▸ **SET EXERCISE**: Copy every line of the items below verbatim, from the first line to the last.

▸ **LISTING**:
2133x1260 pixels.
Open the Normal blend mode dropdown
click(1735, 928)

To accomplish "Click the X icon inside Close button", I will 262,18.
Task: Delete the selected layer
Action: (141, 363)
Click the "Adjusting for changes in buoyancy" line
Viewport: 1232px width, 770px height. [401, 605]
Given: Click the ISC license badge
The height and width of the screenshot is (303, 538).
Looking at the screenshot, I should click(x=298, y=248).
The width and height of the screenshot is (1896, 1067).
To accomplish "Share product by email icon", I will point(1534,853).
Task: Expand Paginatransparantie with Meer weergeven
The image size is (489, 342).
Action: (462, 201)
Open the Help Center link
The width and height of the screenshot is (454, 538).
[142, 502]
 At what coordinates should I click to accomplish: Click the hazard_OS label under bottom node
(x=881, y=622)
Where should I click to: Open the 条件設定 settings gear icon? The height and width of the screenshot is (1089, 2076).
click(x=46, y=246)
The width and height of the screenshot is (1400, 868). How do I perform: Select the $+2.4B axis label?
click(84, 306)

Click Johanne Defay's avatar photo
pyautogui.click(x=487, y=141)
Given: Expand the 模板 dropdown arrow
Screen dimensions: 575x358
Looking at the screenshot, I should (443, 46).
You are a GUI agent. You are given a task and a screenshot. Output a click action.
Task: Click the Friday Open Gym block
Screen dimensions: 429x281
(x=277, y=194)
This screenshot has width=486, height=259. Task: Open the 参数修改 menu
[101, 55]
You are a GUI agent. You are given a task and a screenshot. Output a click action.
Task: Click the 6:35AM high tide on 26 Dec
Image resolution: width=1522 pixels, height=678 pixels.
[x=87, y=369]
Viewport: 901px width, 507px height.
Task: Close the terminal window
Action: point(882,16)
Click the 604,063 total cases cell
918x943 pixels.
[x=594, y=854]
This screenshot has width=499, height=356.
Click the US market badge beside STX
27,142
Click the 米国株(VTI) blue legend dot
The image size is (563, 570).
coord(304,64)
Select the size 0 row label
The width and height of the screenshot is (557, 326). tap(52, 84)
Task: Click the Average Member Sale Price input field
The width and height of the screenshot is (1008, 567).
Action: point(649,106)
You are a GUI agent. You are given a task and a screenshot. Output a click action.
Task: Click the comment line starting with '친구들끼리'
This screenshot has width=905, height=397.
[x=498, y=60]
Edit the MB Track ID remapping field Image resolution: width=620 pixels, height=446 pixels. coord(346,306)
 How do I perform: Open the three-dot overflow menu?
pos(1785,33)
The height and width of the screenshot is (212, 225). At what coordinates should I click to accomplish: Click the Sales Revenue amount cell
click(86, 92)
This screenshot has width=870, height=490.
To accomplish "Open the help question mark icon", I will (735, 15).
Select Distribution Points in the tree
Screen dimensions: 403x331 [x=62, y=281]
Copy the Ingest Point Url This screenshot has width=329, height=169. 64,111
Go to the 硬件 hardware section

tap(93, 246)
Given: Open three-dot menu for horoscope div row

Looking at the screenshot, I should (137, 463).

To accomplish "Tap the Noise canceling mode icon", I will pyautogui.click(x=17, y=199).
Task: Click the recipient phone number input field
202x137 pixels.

▸ **WRITTEN ANSWER**:
2133x1260 pixels.
Open the Normal blend mode dropdown
click(1735, 928)

To accomplish "Click the X icon inside Close button", I will 262,18.
Task: Delete the selected layer
Action: (141, 363)
Click the "Adjusting for changes in buoyancy" line
Viewport: 1232px width, 770px height. [401, 605]
Given: Click the ISC license badge
The height and width of the screenshot is (303, 538).
Looking at the screenshot, I should click(x=298, y=248).
The width and height of the screenshot is (1896, 1067).
To accomplish "Share product by email icon", I will point(1534,853).
Task: Expand Paginatransparantie with Meer weergeven
The image size is (489, 342).
Action: (462, 201)
Open the Help Center link
The width and height of the screenshot is (454, 538).
[142, 502]
 At what coordinates should I click to accomplish: Click the hazard_OS label under bottom node
(x=881, y=622)
Where should I click to: Open the 条件設定 settings gear icon? The height and width of the screenshot is (1089, 2076).
click(x=46, y=246)
The width and height of the screenshot is (1400, 868). How do I perform: Select the $+2.4B axis label?
click(84, 306)

Click Johanne Defay's avatar photo
pyautogui.click(x=487, y=141)
Given: Expand the 模板 dropdown arrow
Screen dimensions: 575x358
Looking at the screenshot, I should (443, 46).
You are a GUI agent. You are given a task and a screenshot. Output a click action.
Task: Click the Friday Open Gym block
Screen dimensions: 429x281
(x=277, y=194)
This screenshot has width=486, height=259. Task: Open the 参数修改 menu
[101, 55]
You are a GUI agent. You are given a task and a screenshot. Output a click action.
Task: Click the 6:35AM high tide on 26 Dec
Image resolution: width=1522 pixels, height=678 pixels.
[x=87, y=369]
Viewport: 901px width, 507px height.
Task: Close the terminal window
Action: point(882,16)
Click the 604,063 total cases cell
918x943 pixels.
[x=594, y=854]
This screenshot has width=499, height=356.
Click the US market badge beside STX
27,142
Click the 米国株(VTI) blue legend dot
The image size is (563, 570).
coord(304,64)
Select the size 0 row label
The width and height of the screenshot is (557, 326). tap(52, 84)
Task: Click the Average Member Sale Price input field
The width and height of the screenshot is (1008, 567).
Action: point(649,106)
You are a GUI agent. You are given a task and a screenshot. Output a click action.
Task: Click the comment line starting with '친구들끼리'
This screenshot has width=905, height=397.
[x=498, y=60]
Edit the MB Track ID remapping field Image resolution: width=620 pixels, height=446 pixels. coord(346,306)
 How do I perform: Open the three-dot overflow menu?
pos(1785,33)
The height and width of the screenshot is (212, 225). At what coordinates should I click to accomplish: Click the Sales Revenue amount cell
click(86, 92)
This screenshot has width=870, height=490.
To accomplish "Open the help question mark icon", I will (735, 15).
Select Distribution Points in the tree
Screen dimensions: 403x331 [x=62, y=281]
Copy the Ingest Point Url This screenshot has width=329, height=169. 64,111
Go to the 硬件 hardware section

tap(93, 246)
Given: Open three-dot menu for horoscope div row

Looking at the screenshot, I should (137, 463).

To accomplish "Tap the Noise canceling mode icon", I will pyautogui.click(x=17, y=199).
Task: Click the recipient phone number input field
202x137 pixels.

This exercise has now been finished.